PESCARA. Dopo un 2014 caratterizzato da molte difficoltà, soprattutto sul fronte occupazionale, il 2015 per l'Abruzzo può rappresentare l'anno di una timida ripresa, ma solo se si riuscirà ad...

PESCARA. Dopo un 2014 caratterizzato da molte difficoltà, soprattutto sul fronte occupazionale, il 2015 per l'Abruzzo può rappresentare l'anno di una timida ripresa, ma solo se si riuscirà ad intercettare e sostenere i segnali di crescita, a partire da quelli registrati nel settore dell'industria. A scattare a fotografia dell'economia abruzzese e ad illustrare le prospettive per l'anno appena iniziato è la Cisl regionale. Il punto della situazione è stato fatto in conferenza stampa dal segretario della Cisl, Maurizio Spina, e dall'economista Giuseppe Mauro.
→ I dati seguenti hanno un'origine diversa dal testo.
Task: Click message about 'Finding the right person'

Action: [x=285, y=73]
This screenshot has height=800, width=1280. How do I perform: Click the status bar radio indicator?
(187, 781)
In particolare, chiude in positivo l'anagrafe delle imprese industriali nel terzo trimestre del 2014, con un saldo attivo pari a 487 unità e un tasso di crescita dello 0,33%; saldo e tasso di crescita ancora negativo, invece, per le imprese artigiane. Nei primi nove mesi dello scorso anno, rispetto allo stesso periodo del 2013, l'Abruzzo registra una crescita dell'export (+4,4%; +1,43% in Italia). «Le difficoltà» ha spiegato Mauro «si concentrano sul profilo occupazionale: rispetto al periodo pre-crisi c'è un calo dell'occupazione pari a 44mila unità. A livello settoriale abbiamo una situazione che fa riflettere: da un lato una tenuta del settore industriale, dovuta anche al fatto che le grandi imprese stanno recuperando terreno nel processo delle esportazioni; viceversa c'è un problema serio nel terziario, dove il calo è stato di oltre il 15%». «Ci sono comunque elementi che fanno crescere la speranza nel 2015», ha aggiunto Spina, «l'industria sta consolidando i segnali positivi. L'export cresce. L'industria è anche l'unico settore che perde cassa integrazione e ciò vuol dire che la ripresa inizia a farsi sentire. Questi segnali vanno rafforzati».